## PROBLEM DESCRIPTION
Return each line of the entries that holds the string "icon".

## DATA IN THIS EXERCISE
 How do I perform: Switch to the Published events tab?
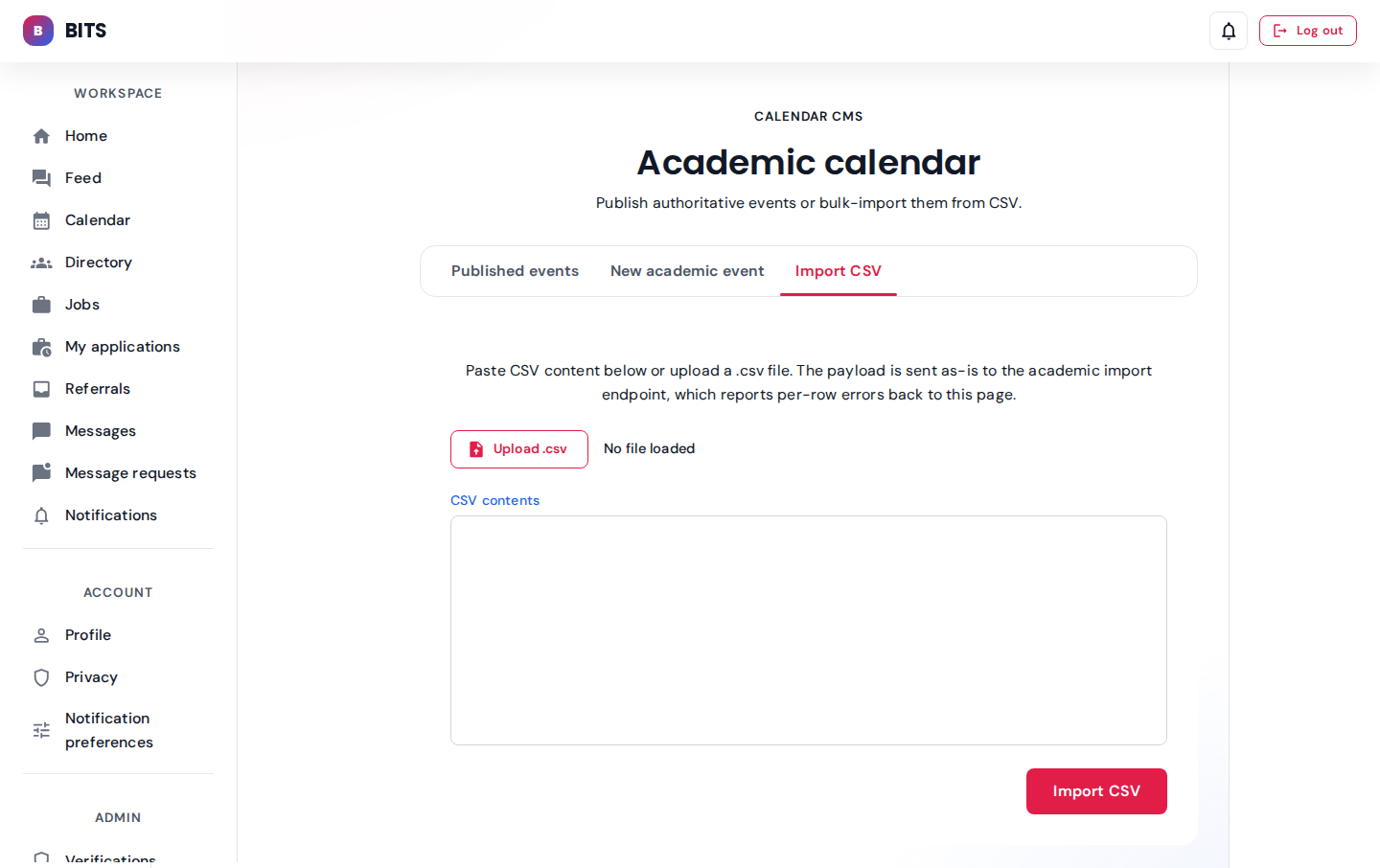(515, 271)
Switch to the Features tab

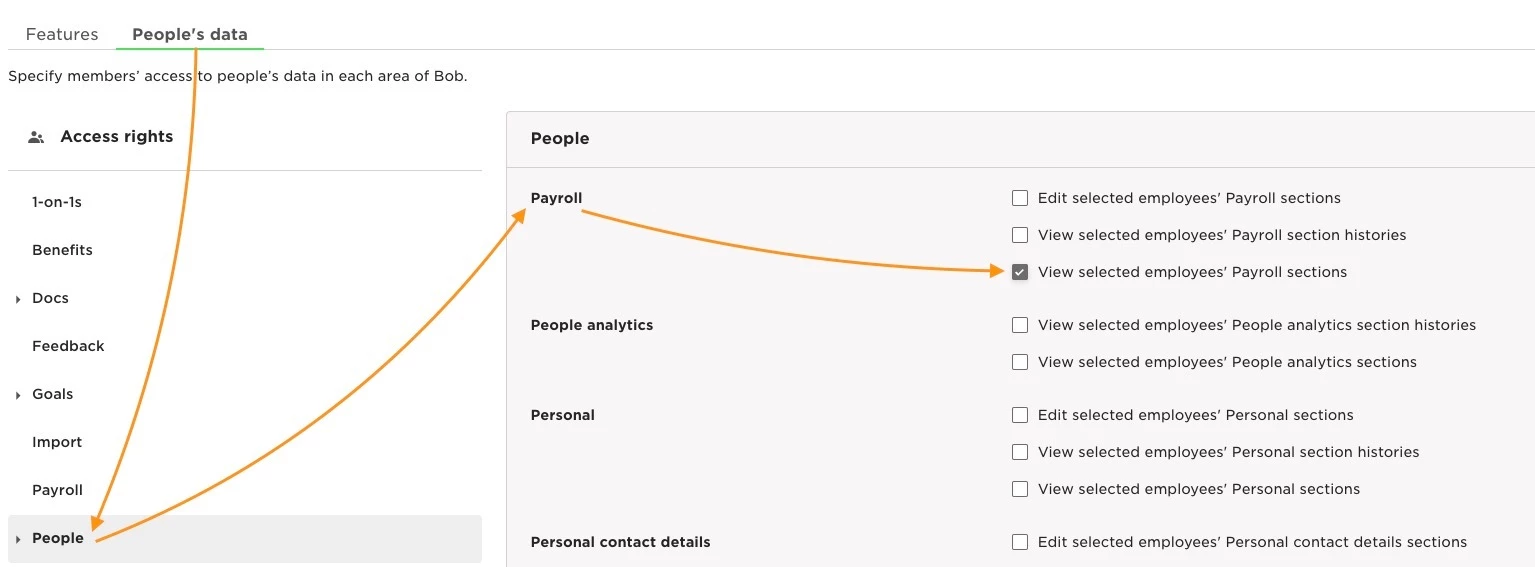[x=62, y=34]

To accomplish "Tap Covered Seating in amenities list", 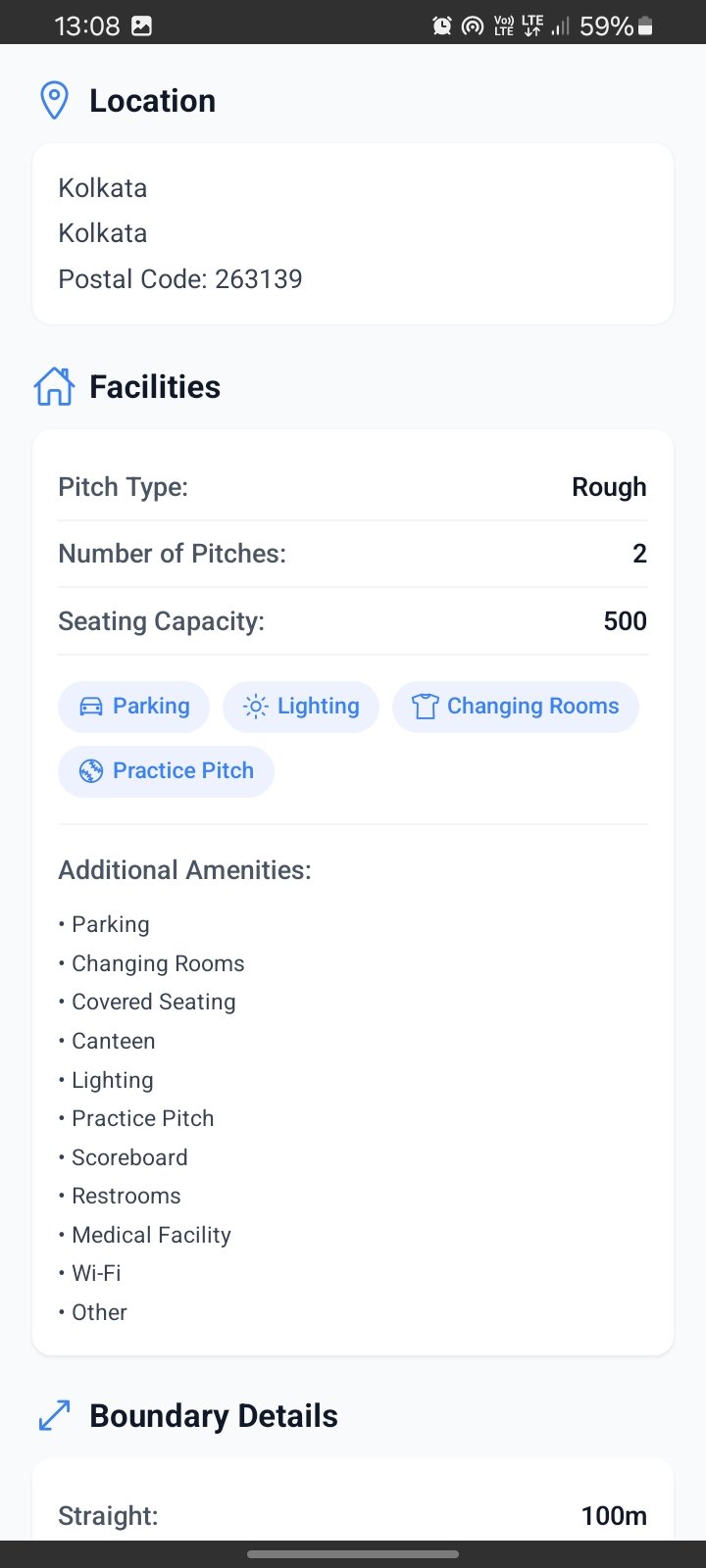I will [154, 1003].
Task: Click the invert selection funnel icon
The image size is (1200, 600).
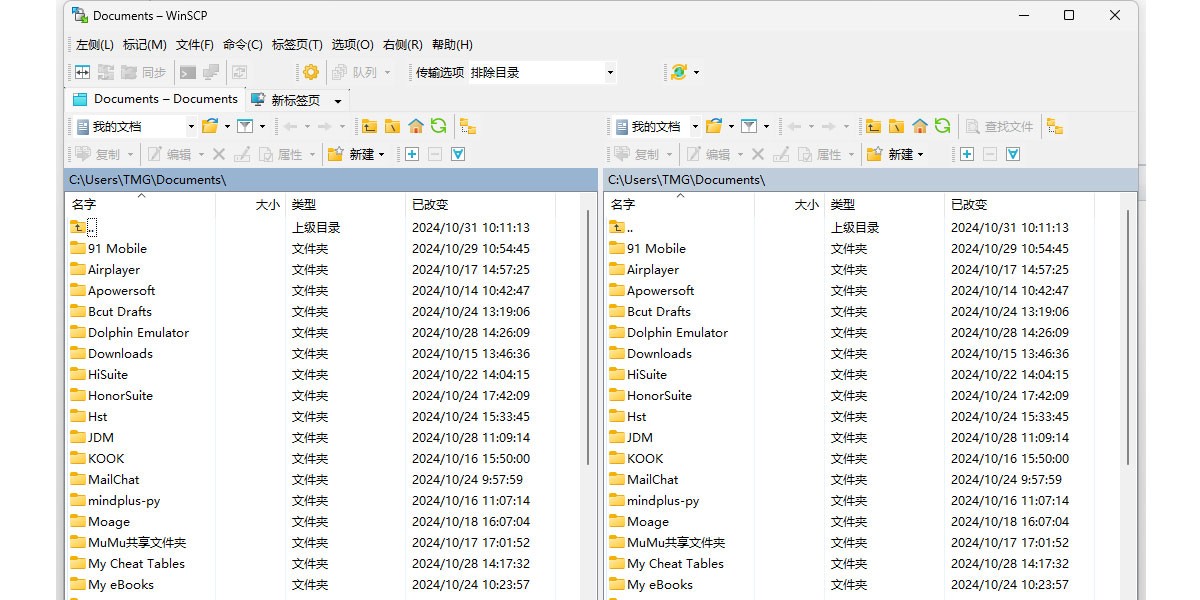Action: (458, 153)
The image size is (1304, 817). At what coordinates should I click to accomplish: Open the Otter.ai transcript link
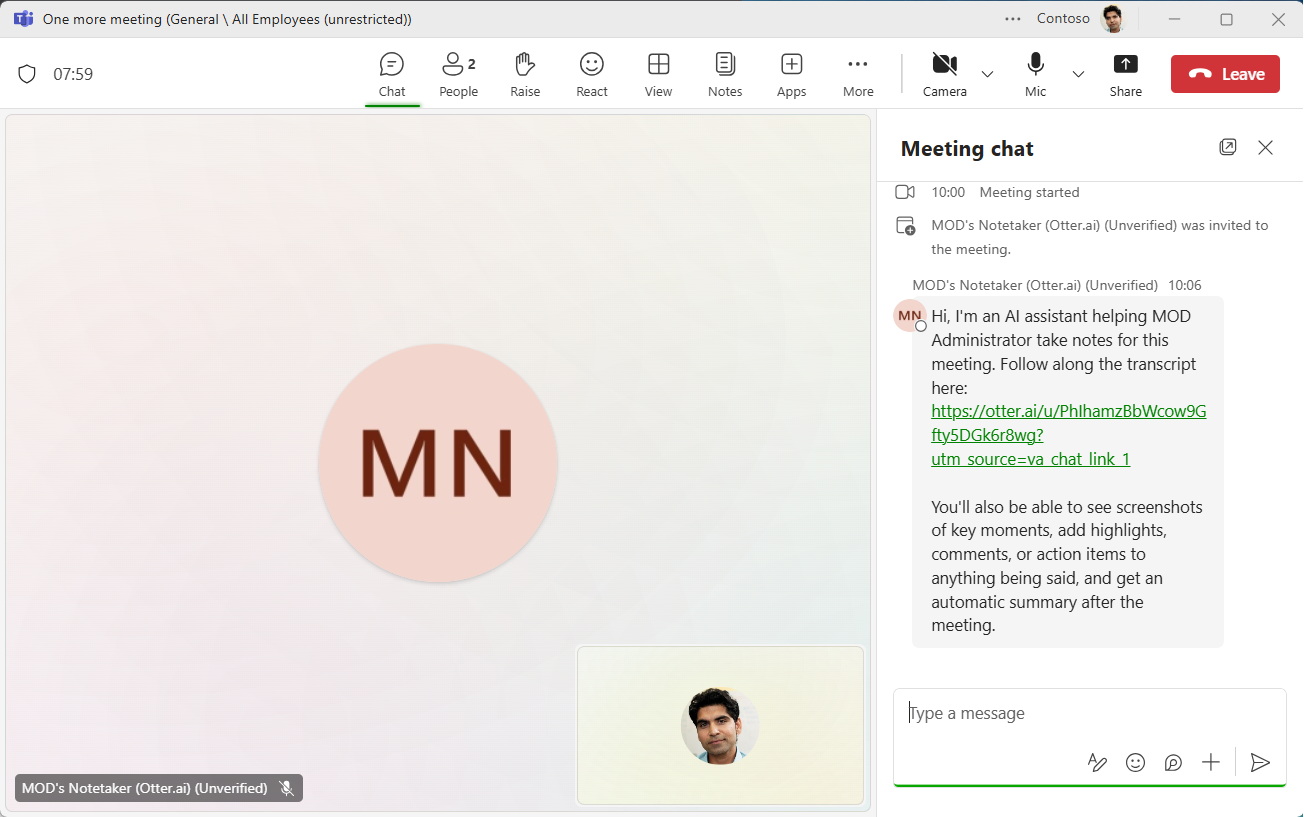tap(1068, 410)
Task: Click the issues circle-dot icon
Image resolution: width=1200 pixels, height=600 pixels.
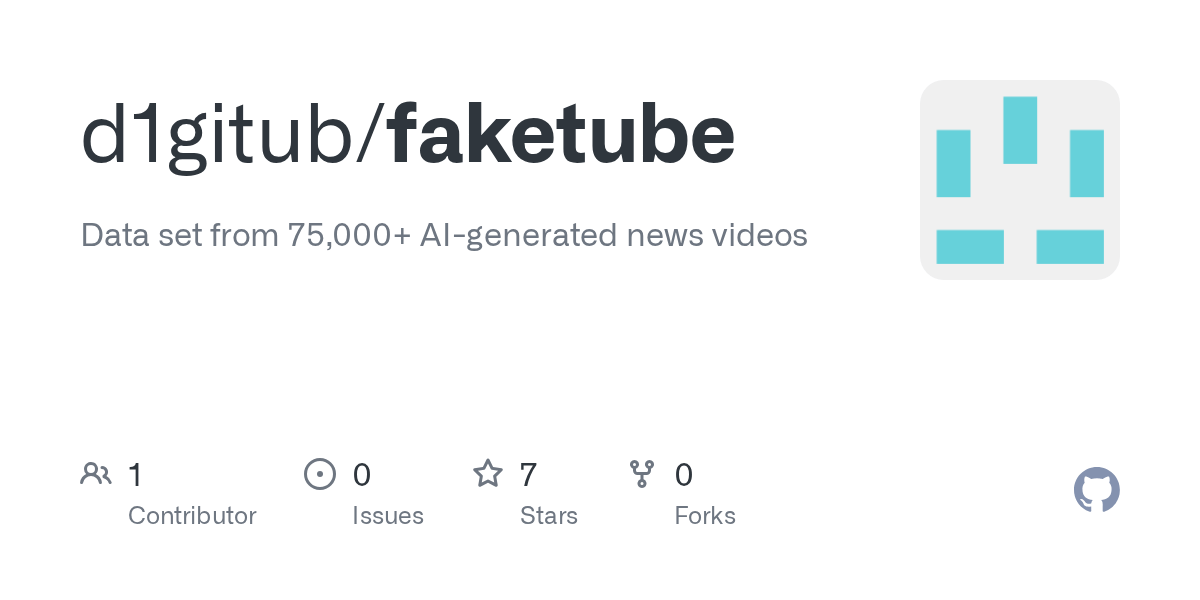Action: click(319, 474)
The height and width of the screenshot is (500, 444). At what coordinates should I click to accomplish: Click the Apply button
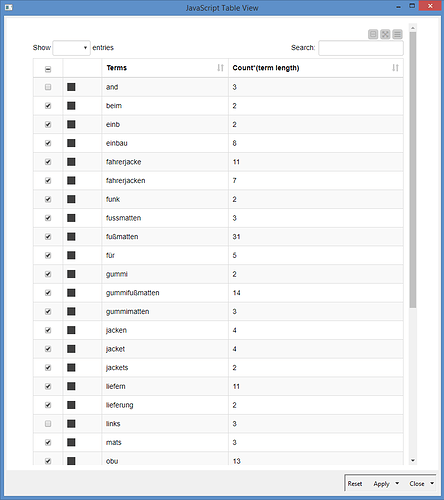pyautogui.click(x=381, y=484)
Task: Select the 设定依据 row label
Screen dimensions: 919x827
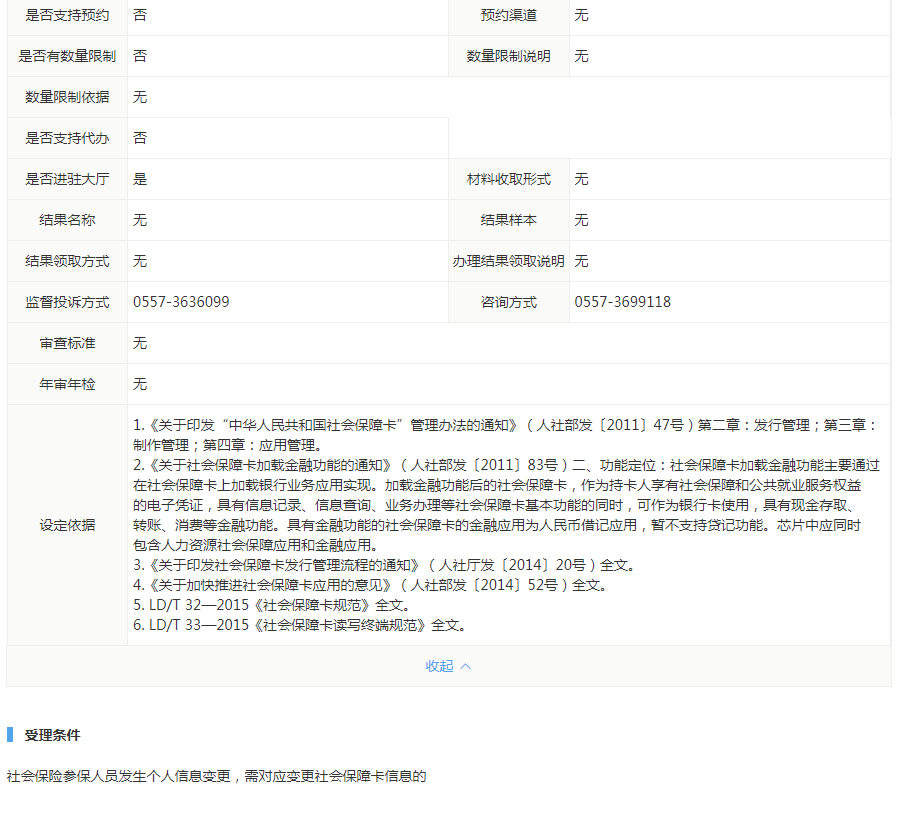Action: pyautogui.click(x=67, y=525)
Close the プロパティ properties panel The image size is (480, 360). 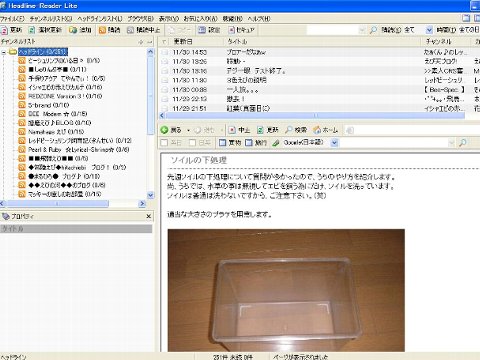149,216
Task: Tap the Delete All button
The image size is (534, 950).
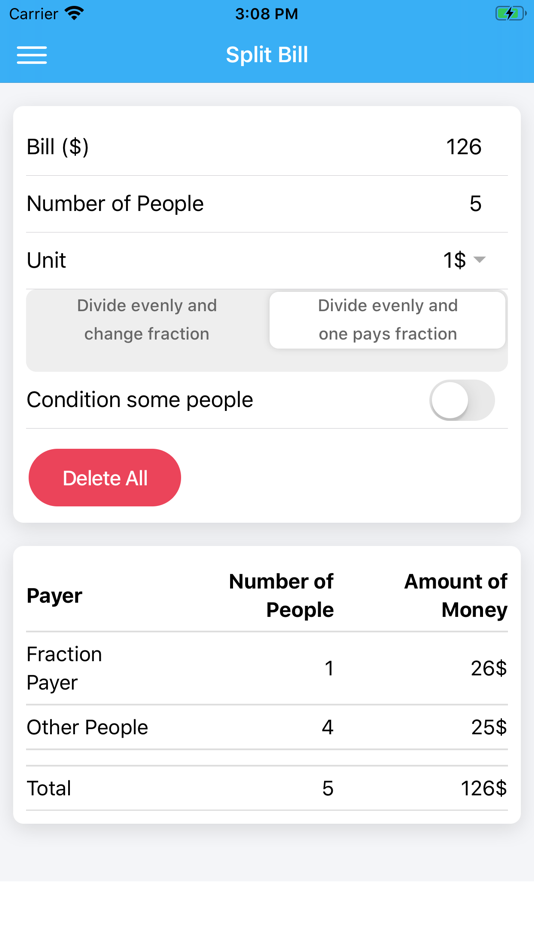Action: (105, 477)
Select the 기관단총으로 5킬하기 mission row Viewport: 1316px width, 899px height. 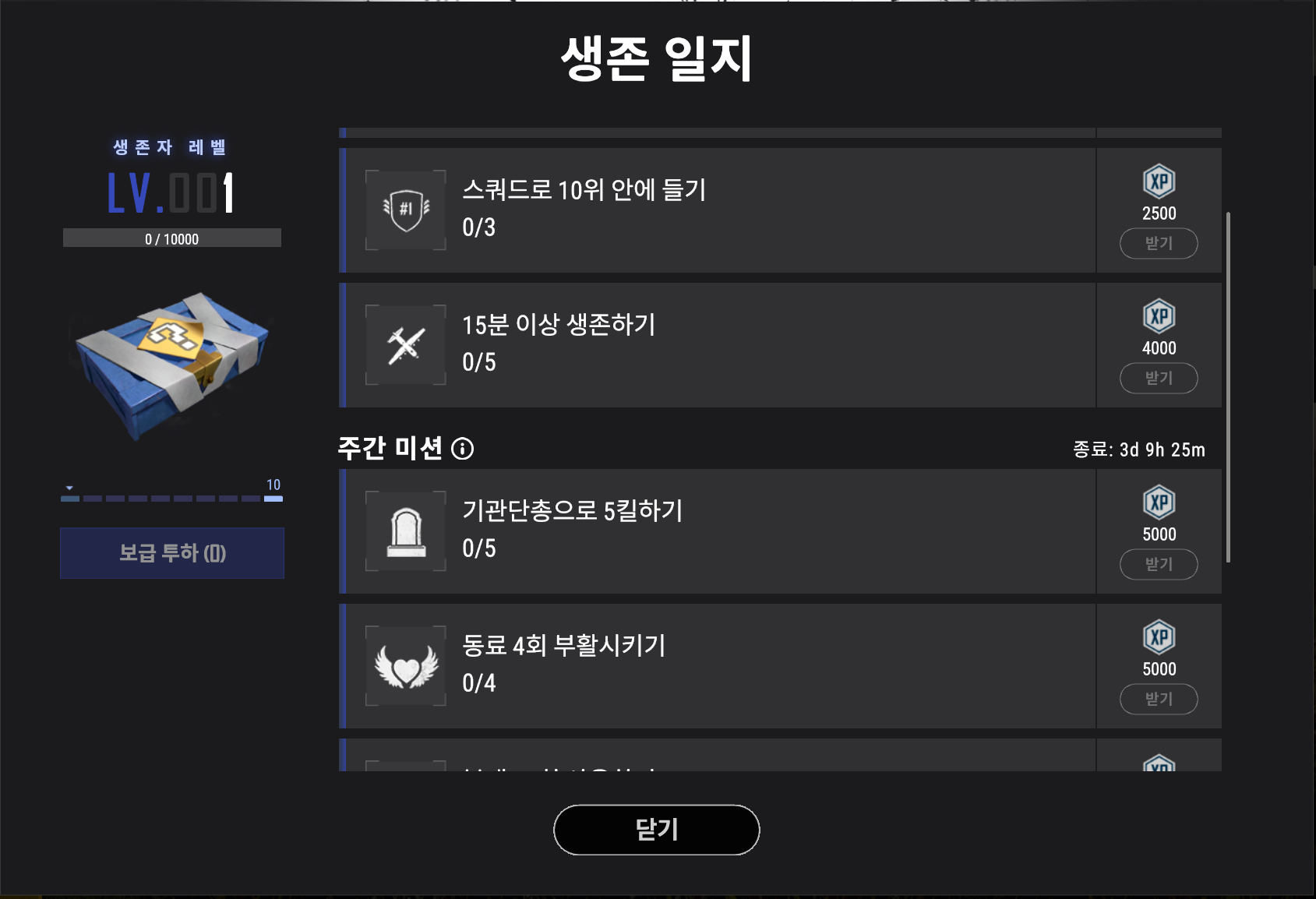pyautogui.click(x=780, y=531)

## THE COMPLETED TASK
Task: Click the invert selection funnel icon
Task: Click the issues circle-dot icon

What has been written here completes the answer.